**Task to carry out:**
Go through the lines below and retype each one exactly.

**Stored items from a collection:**
· · · ·

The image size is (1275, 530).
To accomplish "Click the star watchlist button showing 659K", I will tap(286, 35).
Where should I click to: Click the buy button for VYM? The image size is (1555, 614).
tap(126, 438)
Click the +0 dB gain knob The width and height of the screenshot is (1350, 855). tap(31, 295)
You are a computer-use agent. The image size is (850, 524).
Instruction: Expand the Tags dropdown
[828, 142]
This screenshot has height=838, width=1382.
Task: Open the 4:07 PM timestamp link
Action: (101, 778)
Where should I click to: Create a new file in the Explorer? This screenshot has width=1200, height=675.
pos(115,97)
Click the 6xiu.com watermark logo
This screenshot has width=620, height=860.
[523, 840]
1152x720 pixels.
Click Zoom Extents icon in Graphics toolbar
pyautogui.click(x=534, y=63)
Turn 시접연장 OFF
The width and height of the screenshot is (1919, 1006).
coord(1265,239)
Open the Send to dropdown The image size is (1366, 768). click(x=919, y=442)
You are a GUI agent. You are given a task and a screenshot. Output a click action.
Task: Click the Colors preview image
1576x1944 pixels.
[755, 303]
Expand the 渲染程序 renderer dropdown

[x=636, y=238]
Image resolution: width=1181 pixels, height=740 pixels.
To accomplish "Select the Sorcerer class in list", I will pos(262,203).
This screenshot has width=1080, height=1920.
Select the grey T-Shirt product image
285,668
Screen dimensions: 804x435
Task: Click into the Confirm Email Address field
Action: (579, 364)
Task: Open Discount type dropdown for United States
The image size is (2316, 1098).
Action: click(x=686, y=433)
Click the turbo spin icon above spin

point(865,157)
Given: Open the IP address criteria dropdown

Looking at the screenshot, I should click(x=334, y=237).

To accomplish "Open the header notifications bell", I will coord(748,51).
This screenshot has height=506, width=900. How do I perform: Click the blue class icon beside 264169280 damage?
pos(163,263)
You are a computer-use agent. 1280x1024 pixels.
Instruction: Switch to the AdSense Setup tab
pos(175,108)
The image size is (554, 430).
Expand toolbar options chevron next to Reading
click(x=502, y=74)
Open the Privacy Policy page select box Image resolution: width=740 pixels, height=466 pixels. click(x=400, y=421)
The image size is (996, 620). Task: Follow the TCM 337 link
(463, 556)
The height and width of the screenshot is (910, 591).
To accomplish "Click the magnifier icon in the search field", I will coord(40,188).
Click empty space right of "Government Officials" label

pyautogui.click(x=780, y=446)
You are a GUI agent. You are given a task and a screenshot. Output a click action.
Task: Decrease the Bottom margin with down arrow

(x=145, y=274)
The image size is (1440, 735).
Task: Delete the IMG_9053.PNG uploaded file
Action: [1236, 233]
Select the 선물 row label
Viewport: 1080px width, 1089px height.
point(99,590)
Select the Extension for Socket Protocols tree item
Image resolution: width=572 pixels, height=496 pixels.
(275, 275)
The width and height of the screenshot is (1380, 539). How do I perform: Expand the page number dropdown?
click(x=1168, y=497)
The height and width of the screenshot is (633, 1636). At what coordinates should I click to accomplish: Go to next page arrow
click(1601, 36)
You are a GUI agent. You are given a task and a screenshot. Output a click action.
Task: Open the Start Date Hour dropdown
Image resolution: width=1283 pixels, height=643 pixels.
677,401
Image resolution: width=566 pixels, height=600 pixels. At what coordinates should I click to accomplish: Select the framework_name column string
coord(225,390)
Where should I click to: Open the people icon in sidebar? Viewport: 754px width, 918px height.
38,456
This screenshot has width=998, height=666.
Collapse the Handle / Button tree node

· · · ·

**Solution for this task:**
The image size is (1275, 530).
To accomplish "Click the star watchlist button showing 659K", I will tap(286, 35).
Where should I click to: Click the buy button for VYM? The image size is (1555, 614).
tap(126, 438)
Click the +0 dB gain knob The width and height of the screenshot is (1350, 855). tap(31, 295)
You are a computer-use agent. The image size is (850, 524).
Instruction: Expand the Tags dropdown
[828, 142]
This screenshot has height=838, width=1382.
Task: Open the 4:07 PM timestamp link
Action: (101, 778)
Where should I click to: Create a new file in the Explorer? This screenshot has width=1200, height=675.
pos(115,97)
Click the 6xiu.com watermark logo
This screenshot has width=620, height=860.
[523, 840]
1152x720 pixels.
Click Zoom Extents icon in Graphics toolbar
pyautogui.click(x=534, y=63)
Turn 시접연장 OFF
The width and height of the screenshot is (1919, 1006).
coord(1265,239)
Open the Send to dropdown The image size is (1366, 768). click(x=919, y=442)
You are a GUI agent. You are given a task and a screenshot. Output a click action.
Task: Click the Colors preview image
1576x1944 pixels.
[755, 303]
Expand the 渲染程序 renderer dropdown

[x=636, y=238]
Image resolution: width=1181 pixels, height=740 pixels.
To accomplish "Select the Sorcerer class in list", I will pos(262,203).
This screenshot has width=1080, height=1920.
Select the grey T-Shirt product image
285,668
Screen dimensions: 804x435
Task: Click into the Confirm Email Address field
Action: (579, 364)
Task: Open Discount type dropdown for United States
The image size is (2316, 1098).
Action: click(x=686, y=433)
Click the turbo spin icon above spin

point(865,157)
Given: Open the IP address criteria dropdown

Looking at the screenshot, I should click(x=334, y=237).

To accomplish "Open the header notifications bell", I will coord(748,51).
This screenshot has height=506, width=900. How do I perform: Click the blue class icon beside 264169280 damage?
pos(163,263)
You are a computer-use agent. 1280x1024 pixels.
Instruction: Switch to the AdSense Setup tab
pos(175,108)
The image size is (554, 430).
Expand toolbar options chevron next to Reading
click(x=502, y=74)
Open the Privacy Policy page select box Image resolution: width=740 pixels, height=466 pixels. click(x=400, y=421)
The image size is (996, 620). Task: Follow the TCM 337 link
(463, 556)
The height and width of the screenshot is (910, 591).
To accomplish "Click the magnifier icon in the search field", I will coord(40,188).
Click empty space right of "Government Officials" label

pyautogui.click(x=780, y=446)
You are a GUI agent. You are given a task and a screenshot. Output a click action.
Task: Decrease the Bottom margin with down arrow

(x=145, y=274)
The image size is (1440, 735).
Task: Delete the IMG_9053.PNG uploaded file
Action: [1236, 233]
Select the 선물 row label
Viewport: 1080px width, 1089px height.
point(99,590)
Select the Extension for Socket Protocols tree item
Image resolution: width=572 pixels, height=496 pixels.
(275, 275)
The width and height of the screenshot is (1380, 539). How do I perform: Expand the page number dropdown?
click(x=1168, y=497)
The height and width of the screenshot is (633, 1636). At what coordinates should I click to accomplish: Go to next page arrow
click(1601, 36)
You are a GUI agent. You are given a task and a screenshot. Output a click action.
Task: Open the Start Date Hour dropdown
Image resolution: width=1283 pixels, height=643 pixels.
677,401
Image resolution: width=566 pixels, height=600 pixels. At what coordinates should I click to accomplish: Select the framework_name column string
coord(225,390)
Where should I click to: Open the people icon in sidebar? Viewport: 754px width, 918px height.
38,456
This screenshot has width=998, height=666.
Collapse the Handle / Button tree node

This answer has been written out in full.